En quelques semaines, on découvre la France encore raciste et les militants du FN insultant leurs camarades de lutte. Quelques semaines d’actualité chargée, remplacée dans l’actualité par la menace d’extrême-droite ; qui place le FN sous le feu des projecteurs et offre à Marine Le Pen l’occasion de se démarquer, de condamner, de se rendre encore un peu plus respectable et normaliser son parti en acceptant la main tendue des antiracistes.

L’affaire est bien orchestrée, les médias grand public sont ravis ; difficile de faire condamner fermement l’opposition à la politique du gouvernement, contrairement à faire condamner fermement l’incitation à la haine raciale envers un ministre.

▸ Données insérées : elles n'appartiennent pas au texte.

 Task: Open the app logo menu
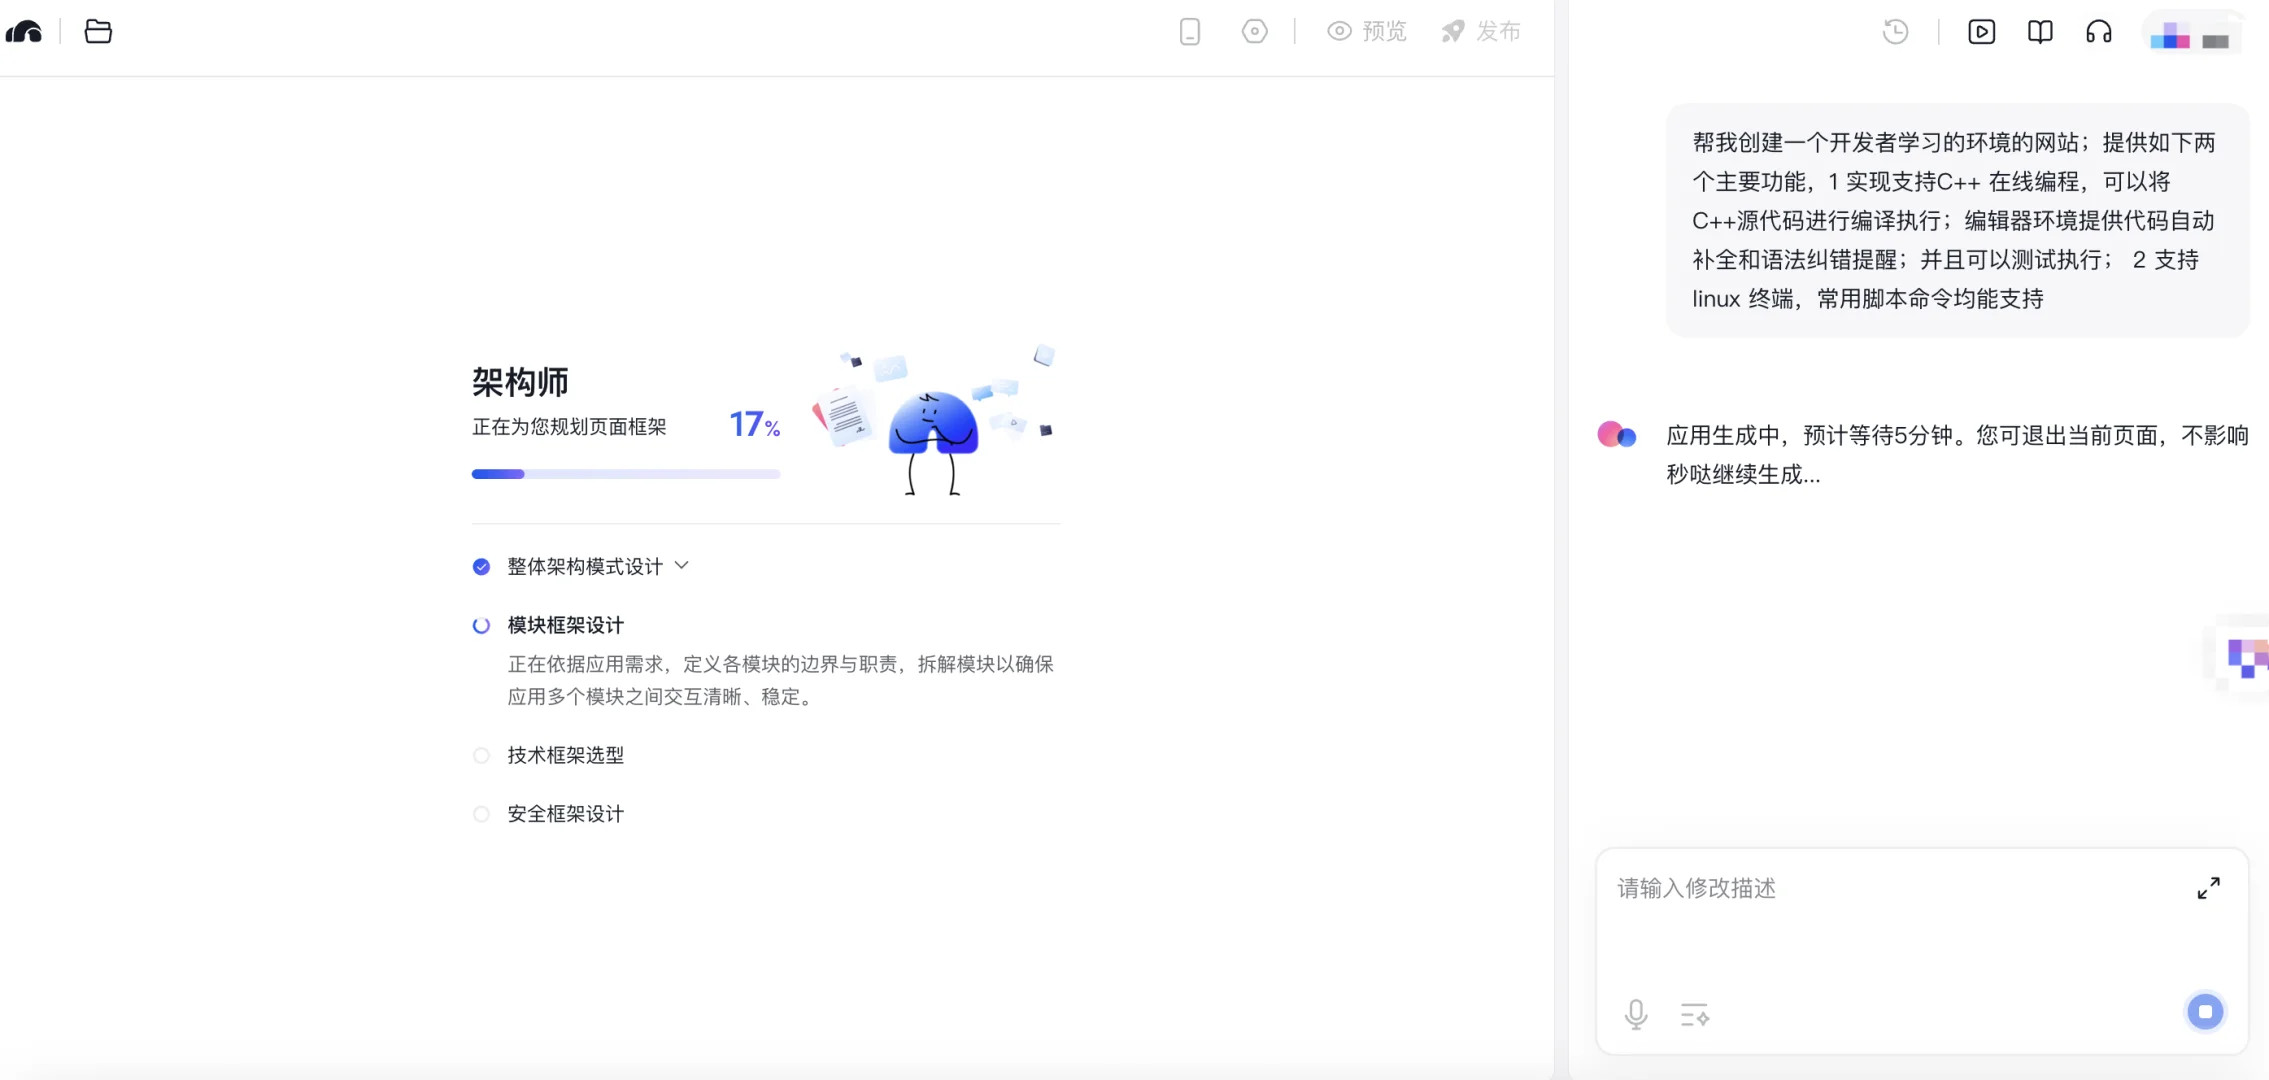pos(25,31)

Pour rendre le danger réel, on dissout les groupuscules, on empêche la diffusion des brulots. Triste époque où, faute d’hommes capables de défendre de meilleures idées, on croit de nouveau devoir prendre peur du racisme et où, faute d’ennemis compétents à la social-démocratie et à l’Empire du Bien, on doit agiter des cadavres de marionnettes.

Les idées nauséabondes ne sont dangereuses qu’en l’absence d’hommes pour en défendre de meilleures. – Ayn Rand

Car c’est bien là tout le génie de cet étau intellectuel : faire croire qu’il n’existe d’alternative au racisme que dans l’antiracisme, qu’il n’existe d’alternative au mal que dans l’adhésion pleine et entière au Bien et par conséquent dans le soutien plein et entier aux détenteurs autoproclamés de la bonne pensée. Qui ont même le pouvoir de faire d’une opinion un délit.

 

Le monopole de la pensée vertueuse va donc pouvoir s’étendre ; la lutte contre le gaspillage n’aura d’ennemis que gaspilleurs, la lutte contre les inégalités homme/femme n’aura d’ennemis que machistes, la lutte pour le mariage gay n’aura d’ennemis qu’homophobes. Plus généralement, la lutte pour les droits des minorités, éminemment fasciste en France puisqu’elle entend donner tout pouvoir à l’État pour effacer l’individu et son droit de discriminer, n’aura d’ennemi que fasciste ; la lutte contre l’oppression, des pauvres par les riches, des salariés par les patrons, des jeunes par les vieux, passera par l’oppression de tous par tous qui a le mérite de n’oublier personne.

Personne, sauf les meneurs de la lutte permanente qui jouiront d’une présomption de sainteté et des privilèges que mérite leur engagement de façade au service du Bien.